Tony Burroughs
Is a bit of a detective who digs deeply into the past.
Every Wednesday, the Sun-Times Business Section features a mystery occupation. See if you can guess the job before the end of the interview.
Do you actually bring the dead to life?
I would say yes. They can't speak for themselves. I research their lives, and then tell their stories for them by either writing about their stories or reciting them.
What do you mean about reciting their stories?
I give presentations at family reunions or public forums, educating their families about who that person was and what they did.
Where do you work?
I do my research anywhere and everywhere. In a library, on the Internet, courthouses, archives, cemeteries, attics, basements. I go wherever people were or where they left their marks.
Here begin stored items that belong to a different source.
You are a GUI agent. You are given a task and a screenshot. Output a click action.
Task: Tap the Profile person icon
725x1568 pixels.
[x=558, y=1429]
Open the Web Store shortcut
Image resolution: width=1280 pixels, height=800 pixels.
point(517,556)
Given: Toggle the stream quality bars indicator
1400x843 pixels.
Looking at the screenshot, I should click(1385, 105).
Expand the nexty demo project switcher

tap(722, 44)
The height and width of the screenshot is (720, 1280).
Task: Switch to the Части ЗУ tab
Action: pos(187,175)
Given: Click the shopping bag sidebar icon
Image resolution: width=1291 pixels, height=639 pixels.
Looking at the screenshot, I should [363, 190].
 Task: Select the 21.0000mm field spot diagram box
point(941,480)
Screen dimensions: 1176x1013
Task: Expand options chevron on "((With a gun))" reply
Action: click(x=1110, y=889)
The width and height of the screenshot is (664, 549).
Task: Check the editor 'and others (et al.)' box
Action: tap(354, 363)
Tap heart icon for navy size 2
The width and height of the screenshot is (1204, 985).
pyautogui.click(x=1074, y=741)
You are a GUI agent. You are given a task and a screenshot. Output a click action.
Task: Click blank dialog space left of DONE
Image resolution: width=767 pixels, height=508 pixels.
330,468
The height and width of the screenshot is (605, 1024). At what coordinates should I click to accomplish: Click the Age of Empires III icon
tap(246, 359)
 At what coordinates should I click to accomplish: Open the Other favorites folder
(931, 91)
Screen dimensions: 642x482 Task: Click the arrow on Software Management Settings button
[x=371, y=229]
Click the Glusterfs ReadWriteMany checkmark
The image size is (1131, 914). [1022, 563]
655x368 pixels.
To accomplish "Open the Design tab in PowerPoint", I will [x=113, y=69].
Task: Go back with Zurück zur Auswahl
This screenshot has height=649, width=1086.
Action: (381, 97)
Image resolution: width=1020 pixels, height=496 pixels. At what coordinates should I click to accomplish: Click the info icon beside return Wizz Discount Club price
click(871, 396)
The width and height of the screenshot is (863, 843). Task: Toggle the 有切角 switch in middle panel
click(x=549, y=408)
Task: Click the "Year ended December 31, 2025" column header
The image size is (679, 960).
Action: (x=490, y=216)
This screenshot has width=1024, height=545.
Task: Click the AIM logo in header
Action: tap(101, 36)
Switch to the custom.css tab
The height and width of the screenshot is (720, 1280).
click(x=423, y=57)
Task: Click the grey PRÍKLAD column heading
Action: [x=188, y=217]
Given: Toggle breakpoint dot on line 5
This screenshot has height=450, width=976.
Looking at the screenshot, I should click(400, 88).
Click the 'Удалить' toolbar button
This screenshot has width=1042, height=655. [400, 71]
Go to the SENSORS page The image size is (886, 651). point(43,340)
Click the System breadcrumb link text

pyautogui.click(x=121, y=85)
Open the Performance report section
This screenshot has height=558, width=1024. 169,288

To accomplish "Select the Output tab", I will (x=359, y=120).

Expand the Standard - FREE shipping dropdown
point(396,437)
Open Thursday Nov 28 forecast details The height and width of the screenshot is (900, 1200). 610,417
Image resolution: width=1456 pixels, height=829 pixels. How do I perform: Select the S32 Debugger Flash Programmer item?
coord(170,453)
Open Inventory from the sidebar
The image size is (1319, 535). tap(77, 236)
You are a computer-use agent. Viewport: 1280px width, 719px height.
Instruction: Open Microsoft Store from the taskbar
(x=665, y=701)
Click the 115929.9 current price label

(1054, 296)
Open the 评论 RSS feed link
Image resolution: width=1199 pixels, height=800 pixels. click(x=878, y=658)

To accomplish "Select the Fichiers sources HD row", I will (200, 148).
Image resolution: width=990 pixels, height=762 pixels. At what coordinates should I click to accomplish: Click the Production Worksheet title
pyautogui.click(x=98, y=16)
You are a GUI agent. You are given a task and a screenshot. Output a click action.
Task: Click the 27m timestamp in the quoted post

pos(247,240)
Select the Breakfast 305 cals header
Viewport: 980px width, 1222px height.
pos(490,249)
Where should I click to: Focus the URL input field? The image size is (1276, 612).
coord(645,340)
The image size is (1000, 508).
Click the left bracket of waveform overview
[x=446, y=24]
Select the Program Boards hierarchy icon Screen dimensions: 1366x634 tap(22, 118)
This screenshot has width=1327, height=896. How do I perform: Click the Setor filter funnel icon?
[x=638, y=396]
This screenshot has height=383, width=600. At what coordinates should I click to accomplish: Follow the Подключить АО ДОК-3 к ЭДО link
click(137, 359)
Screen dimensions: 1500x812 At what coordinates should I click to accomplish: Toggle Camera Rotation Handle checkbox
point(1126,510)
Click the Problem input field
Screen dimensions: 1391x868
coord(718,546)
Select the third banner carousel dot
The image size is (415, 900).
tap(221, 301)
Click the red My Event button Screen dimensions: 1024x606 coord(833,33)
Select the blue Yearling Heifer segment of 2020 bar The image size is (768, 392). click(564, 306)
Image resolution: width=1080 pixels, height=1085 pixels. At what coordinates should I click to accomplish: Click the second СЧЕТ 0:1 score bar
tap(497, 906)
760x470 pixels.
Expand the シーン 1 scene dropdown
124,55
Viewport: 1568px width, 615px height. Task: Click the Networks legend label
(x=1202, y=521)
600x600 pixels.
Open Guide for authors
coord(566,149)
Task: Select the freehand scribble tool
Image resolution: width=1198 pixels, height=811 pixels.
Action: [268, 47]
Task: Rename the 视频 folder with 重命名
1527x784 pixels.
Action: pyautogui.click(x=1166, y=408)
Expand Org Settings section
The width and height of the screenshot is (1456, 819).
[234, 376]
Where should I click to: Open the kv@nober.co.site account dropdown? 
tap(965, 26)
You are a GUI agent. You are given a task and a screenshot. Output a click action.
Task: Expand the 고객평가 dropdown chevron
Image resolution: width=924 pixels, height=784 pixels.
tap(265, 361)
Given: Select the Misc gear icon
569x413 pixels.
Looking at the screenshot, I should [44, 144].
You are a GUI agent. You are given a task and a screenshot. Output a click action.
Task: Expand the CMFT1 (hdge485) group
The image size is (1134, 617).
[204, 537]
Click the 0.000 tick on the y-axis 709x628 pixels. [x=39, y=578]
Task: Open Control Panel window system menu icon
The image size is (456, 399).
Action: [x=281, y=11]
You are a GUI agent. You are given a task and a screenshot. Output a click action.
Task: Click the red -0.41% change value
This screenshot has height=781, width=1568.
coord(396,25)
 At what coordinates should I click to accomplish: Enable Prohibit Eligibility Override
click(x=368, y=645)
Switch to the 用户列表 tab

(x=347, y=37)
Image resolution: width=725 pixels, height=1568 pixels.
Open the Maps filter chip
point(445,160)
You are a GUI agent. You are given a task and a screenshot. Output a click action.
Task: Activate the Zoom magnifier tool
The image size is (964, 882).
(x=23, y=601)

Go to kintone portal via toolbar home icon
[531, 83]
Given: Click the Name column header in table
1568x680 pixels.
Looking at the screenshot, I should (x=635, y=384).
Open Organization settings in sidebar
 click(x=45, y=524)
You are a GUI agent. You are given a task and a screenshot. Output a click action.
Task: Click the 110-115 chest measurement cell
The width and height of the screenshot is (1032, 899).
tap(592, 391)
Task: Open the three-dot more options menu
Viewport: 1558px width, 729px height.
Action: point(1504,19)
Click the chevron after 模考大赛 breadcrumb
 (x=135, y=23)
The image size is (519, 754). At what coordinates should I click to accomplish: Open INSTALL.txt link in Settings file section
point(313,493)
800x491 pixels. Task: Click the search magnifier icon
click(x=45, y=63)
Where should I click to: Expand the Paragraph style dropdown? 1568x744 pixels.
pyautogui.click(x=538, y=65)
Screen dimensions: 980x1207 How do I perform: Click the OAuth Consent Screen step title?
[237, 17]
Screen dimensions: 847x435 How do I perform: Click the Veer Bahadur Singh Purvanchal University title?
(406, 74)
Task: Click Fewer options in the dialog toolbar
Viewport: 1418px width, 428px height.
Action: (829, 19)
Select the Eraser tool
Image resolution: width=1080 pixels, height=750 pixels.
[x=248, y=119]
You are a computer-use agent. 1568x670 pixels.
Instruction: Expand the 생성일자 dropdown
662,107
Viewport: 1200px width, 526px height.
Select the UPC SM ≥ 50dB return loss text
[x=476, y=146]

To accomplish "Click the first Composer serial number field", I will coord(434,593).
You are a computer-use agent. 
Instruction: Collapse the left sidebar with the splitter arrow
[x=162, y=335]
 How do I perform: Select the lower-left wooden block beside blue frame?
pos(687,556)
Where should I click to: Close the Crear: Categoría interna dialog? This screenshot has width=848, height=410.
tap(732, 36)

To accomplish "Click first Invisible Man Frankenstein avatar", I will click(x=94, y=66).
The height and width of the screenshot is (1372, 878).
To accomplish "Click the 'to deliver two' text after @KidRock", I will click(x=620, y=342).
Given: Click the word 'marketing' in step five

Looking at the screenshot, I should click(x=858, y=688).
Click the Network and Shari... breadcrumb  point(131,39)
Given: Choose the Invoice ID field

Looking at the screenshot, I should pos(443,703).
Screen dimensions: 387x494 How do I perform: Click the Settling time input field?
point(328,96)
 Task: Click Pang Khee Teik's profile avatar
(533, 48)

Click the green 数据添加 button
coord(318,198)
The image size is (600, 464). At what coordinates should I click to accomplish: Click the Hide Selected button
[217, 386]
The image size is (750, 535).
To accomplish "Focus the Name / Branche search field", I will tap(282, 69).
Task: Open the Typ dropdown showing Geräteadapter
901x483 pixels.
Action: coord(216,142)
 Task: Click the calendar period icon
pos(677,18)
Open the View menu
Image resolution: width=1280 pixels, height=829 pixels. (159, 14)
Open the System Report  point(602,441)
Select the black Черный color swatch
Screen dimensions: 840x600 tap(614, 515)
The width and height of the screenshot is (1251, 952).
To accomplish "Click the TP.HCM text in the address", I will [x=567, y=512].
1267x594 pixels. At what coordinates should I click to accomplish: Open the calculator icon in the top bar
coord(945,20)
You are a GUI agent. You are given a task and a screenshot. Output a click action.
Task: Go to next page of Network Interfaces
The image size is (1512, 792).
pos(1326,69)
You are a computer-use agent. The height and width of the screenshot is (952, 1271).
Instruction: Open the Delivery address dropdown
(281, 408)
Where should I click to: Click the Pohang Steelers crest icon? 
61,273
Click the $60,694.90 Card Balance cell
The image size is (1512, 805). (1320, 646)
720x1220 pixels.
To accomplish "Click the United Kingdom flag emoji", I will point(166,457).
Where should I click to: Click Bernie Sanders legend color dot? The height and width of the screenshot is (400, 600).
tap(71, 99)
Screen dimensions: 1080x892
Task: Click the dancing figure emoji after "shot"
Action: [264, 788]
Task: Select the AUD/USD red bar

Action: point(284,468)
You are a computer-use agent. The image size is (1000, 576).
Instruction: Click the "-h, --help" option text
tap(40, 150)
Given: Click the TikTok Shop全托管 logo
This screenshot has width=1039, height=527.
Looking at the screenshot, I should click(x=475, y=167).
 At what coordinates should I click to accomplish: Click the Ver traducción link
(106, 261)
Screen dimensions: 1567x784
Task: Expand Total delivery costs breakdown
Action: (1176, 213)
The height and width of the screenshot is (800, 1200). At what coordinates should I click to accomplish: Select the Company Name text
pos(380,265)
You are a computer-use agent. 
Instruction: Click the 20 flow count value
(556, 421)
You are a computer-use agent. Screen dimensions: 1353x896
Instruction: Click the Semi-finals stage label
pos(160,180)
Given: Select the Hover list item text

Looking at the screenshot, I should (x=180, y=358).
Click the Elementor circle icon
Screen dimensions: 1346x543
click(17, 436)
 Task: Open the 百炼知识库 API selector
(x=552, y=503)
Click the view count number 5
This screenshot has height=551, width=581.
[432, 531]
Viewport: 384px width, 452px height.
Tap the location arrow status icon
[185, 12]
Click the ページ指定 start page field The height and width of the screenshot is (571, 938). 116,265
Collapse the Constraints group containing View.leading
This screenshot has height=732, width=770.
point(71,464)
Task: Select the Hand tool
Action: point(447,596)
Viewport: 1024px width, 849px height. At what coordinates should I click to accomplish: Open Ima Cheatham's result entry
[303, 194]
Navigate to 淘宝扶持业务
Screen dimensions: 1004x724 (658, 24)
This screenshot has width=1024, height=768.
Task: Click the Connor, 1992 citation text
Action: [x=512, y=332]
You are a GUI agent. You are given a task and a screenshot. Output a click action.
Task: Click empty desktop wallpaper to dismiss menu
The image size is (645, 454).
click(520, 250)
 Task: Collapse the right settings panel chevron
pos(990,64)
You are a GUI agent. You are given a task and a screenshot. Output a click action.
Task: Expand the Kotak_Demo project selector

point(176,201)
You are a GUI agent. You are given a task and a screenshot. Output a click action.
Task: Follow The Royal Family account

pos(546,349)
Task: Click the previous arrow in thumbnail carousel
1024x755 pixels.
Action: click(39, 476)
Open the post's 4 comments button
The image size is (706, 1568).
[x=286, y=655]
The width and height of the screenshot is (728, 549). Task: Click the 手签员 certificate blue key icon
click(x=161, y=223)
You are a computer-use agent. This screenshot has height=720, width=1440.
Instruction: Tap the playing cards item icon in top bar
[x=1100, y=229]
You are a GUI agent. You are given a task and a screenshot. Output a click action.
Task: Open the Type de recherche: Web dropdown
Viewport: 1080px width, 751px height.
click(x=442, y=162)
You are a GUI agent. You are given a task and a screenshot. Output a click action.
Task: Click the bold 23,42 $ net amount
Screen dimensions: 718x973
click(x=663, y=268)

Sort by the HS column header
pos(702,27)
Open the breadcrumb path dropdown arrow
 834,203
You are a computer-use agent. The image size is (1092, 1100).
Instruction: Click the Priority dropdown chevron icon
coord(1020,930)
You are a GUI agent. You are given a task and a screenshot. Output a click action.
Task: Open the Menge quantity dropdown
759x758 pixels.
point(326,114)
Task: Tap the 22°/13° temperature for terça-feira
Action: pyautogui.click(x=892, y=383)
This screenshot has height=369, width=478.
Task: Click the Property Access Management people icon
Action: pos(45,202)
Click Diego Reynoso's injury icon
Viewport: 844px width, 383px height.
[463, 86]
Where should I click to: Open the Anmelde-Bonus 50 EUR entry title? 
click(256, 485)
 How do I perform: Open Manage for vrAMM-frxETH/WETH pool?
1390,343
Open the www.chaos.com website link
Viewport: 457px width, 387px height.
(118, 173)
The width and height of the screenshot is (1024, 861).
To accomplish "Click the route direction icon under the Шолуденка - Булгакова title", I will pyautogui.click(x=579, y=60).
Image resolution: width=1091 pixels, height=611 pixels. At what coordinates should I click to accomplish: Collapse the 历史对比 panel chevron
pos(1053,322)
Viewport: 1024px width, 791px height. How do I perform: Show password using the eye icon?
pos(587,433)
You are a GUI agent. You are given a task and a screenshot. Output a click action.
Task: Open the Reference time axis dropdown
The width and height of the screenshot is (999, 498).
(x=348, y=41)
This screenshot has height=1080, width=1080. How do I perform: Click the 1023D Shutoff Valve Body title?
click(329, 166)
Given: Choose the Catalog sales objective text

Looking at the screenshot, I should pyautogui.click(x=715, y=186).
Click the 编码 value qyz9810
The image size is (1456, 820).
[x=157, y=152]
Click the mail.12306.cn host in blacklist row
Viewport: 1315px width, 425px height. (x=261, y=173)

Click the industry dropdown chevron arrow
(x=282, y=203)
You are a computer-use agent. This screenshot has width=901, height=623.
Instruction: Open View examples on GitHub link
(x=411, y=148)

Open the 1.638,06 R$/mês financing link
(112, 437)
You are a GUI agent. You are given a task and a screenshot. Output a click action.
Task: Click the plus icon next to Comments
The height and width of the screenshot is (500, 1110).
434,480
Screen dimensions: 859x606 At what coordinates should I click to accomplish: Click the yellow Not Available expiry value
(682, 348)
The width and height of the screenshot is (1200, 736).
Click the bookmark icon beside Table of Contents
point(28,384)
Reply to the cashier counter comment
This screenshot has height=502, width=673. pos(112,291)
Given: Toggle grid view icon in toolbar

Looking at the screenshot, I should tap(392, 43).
What are the tools of your trade?
We use computers, tape recorders, still cameras, video cameras, pencil and paper, microfilm, tombstones, artifacts of all kinds.
You're a bit like a detective. What was your toughest case?
I am exactly like a detective. One case I worked on for probably over 15 years. I could not find a guy in the 1870s census. I searched for him twice for hours on microfilm, and then the third time around I found him in a few minutes.
The problem was I didn't understand the time period in which he lived. When I understood more, I used a different methodology, and found him. You have to persist. You can't give up. You have to try different strategies.
You are a professional in your field. There are lots of amateur hobbyists. What's the difference?
There are different levels of amateurs. I call some "name surfers." They plug a name into a search engine online and think they're doing research. Professionals take more of a scholarly approach. We document each and every thing we find and where we found it, just like a private investigator. We treat every document as a piece of evidence, and weigh that evidence, just like in a court of law.
ANSWER | Tony Burroughs is a prominent Chicago-based genealogist and author of Black Roots: a Beginner's Guide to Tracing the African-American Family Tree.